To the epidemic of children shooting children, add the increase of child suicide. Up to the post World-War II period, no suicide had ever been recorded under age fourteen. By 1991 child suicide extended down to age three and a child attempted suicide in our country every 78 seconds. Some six a day succeeded. (We have an excellent 911 emergency system and suicide proves far harder to bring about than most children are aware of.) Suicide as of the year 2000 is now the third highest cause of all deaths in children between the ages of five and seventeen. Far more suicides are attempted by girls than boys, yet boys far outnumber girls in actual completed suicide. There is no historical precedent of this phenomena at all, and it is almost totally ignored. While one hears the constant shrill commands of NO! and DON’T at every hand, from cradle to grave, seldom do we see nurturance and love. The price of arbitrary compliance from the toddler with our own shameful action is paid over and over, year after year, by our whole nation.

The Biology of Transcendence
Journal 7.6
List five practical things you can do to slip between the cracks of our contest culture.

Play Deprivation & Violence
Stuart Brown has spent most of his professional life exploring play, in humans and in nature. He wrote a cover story on animals and play for National Geographic and a PBS special on the same theme. The critical need for play and the violence associated with play depravation emerged as a surprise finding in his investigation into the life of Charles Whitman, the Texas Tower Sniper.

I got a call from my chief of service saying that I was to organize an investigation and find out why a twenty-five-year-old man, who by then had been identified as Charles Whitman, would shoot thirty-one people, killing nineteen, off the Texas University tower. This was 1966, three years after the Kennedy motorcade and Governor Conley wanted to know what would produce this kind of tragedy. So we organized a team and studied Whitman’s life.

Within a week interviews with family and friends began to tell the story. He’d been an over-controlled, humiliated kid. He came from a tightly knit Catholic family. Charles was very bright, youngest Eagle Scout in the United States, an altar boy, in ROTC, was a scholarship recipient, married a delightful woman, and it looked like he had everything going for him. What came out of the personal interviews however, was that he had not ever engaged in spontaneous play.

The next year I headed a team that went throughout the prison and the state hospital systems to interview all the young male murderers in the state of Texas. Over 90 percent of the murderers, whether they came from upper-class economic circumstances or were in a state hospital system revealed high levels of play deprivation.

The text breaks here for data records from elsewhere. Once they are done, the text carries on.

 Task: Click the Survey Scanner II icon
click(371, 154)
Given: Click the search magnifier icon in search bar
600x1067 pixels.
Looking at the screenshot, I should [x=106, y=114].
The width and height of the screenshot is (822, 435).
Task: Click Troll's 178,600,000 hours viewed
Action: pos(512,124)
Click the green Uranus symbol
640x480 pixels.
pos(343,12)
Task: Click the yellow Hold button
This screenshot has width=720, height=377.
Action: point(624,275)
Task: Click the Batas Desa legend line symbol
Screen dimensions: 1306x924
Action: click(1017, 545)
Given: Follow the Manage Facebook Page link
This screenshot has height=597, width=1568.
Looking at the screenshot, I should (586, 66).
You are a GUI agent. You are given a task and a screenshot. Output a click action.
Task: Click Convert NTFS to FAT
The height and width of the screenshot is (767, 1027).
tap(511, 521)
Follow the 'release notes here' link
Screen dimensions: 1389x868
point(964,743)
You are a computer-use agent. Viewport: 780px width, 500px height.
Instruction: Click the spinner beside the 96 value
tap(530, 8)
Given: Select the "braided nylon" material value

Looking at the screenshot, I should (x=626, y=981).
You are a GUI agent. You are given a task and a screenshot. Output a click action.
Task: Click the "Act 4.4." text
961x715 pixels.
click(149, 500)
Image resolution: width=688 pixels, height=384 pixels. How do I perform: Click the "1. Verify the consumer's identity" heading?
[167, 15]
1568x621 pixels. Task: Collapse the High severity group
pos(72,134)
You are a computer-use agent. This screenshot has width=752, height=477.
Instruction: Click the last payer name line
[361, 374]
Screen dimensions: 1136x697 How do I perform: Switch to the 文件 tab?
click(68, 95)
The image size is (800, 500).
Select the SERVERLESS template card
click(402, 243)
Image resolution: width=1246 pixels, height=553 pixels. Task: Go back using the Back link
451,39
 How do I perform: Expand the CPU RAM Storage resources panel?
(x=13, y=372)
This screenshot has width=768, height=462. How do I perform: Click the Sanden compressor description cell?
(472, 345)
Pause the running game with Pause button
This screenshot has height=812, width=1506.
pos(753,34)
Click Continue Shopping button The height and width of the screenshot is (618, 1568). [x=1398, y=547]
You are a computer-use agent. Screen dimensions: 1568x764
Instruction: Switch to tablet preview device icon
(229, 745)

If the adult culture is play-deprived, which is pervasive in Western Europe and the United States, then that adult culture is not going to allow the natural evolution of authentic play to develop in children. We see this all around us. Spontaneous free play in childhood has been systematically replaced by adult organized activities.

Personal Interview
Stuart Brown, M.D.
Author, PBS Producer
Journal 7.7
What if Stuart is correct and a play-deprived culture is a violent culture? How does this clear possibility express itself in your family and throughout all of your relationships? What are you going to do about it?

A negative experience of any sort, whether an event in our environment or simply a thought in our head, brings an automatic shift of attention-energy from forebrain to hindbrain; that is, away from our high intellectual verbal brain toward the lower R-system and its defenses. This shift short-changes our intellect, cripples our learning and memory, and can lock our high forebrain into service of and identification with our lowest hind- brain. (Perhaps this explains the rather reptilian nature of your boss or in-law.)